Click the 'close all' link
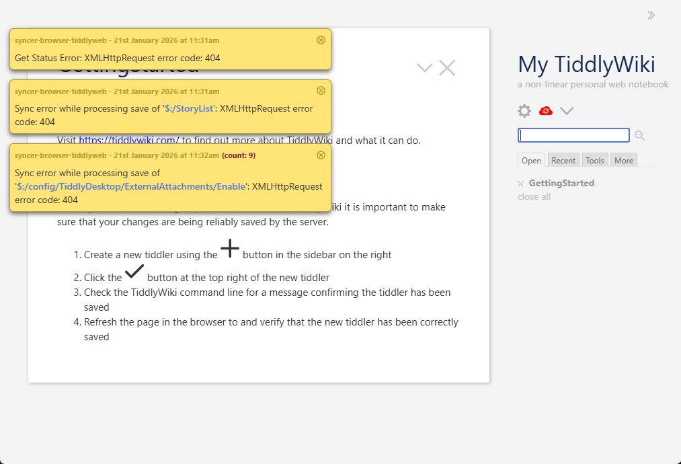This screenshot has width=681, height=464. click(534, 196)
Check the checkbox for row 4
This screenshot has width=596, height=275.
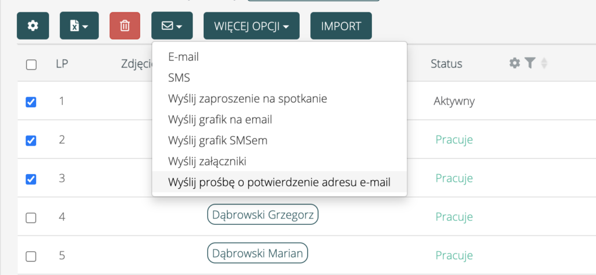pyautogui.click(x=31, y=217)
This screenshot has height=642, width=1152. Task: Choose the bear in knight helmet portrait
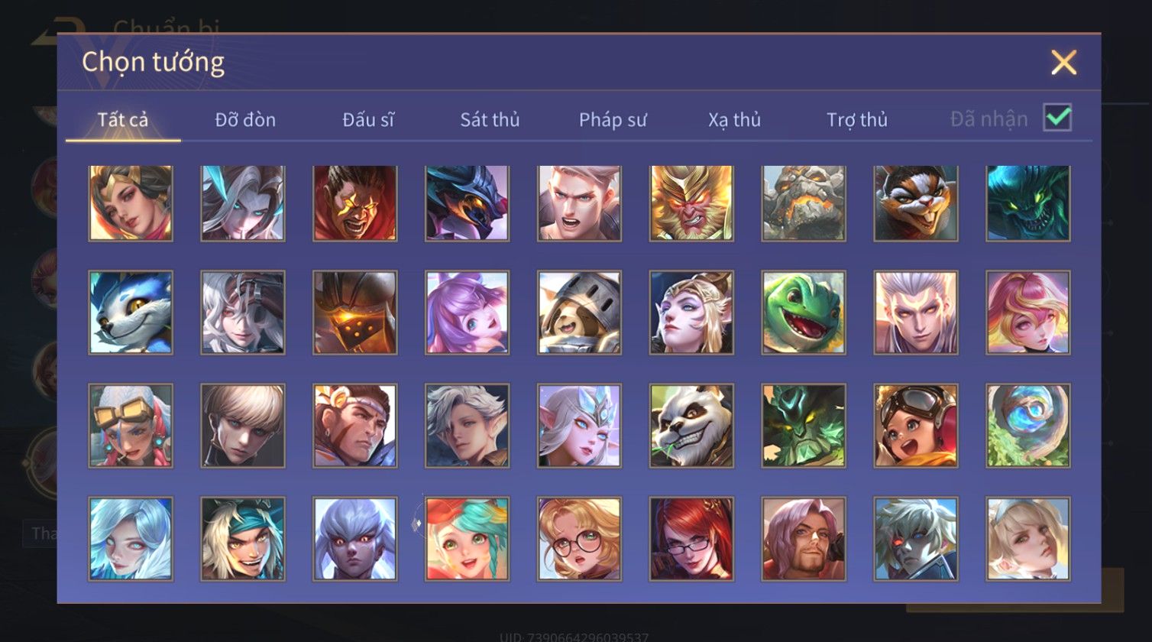pos(579,313)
——————
### Problem details
Give everything in the records from the line containing "This screenshot has height=642, width=1152." through the end as a two-column CSV with the columns request and answer. Use one row per request, quote each field, replace line breaks with spaces, and leave out the pictures.

### Reply to the exercise
request,answer
"This screenshot has height=642, width=1152. Task: Choose the bear in knight helmet portrait","pos(579,313)"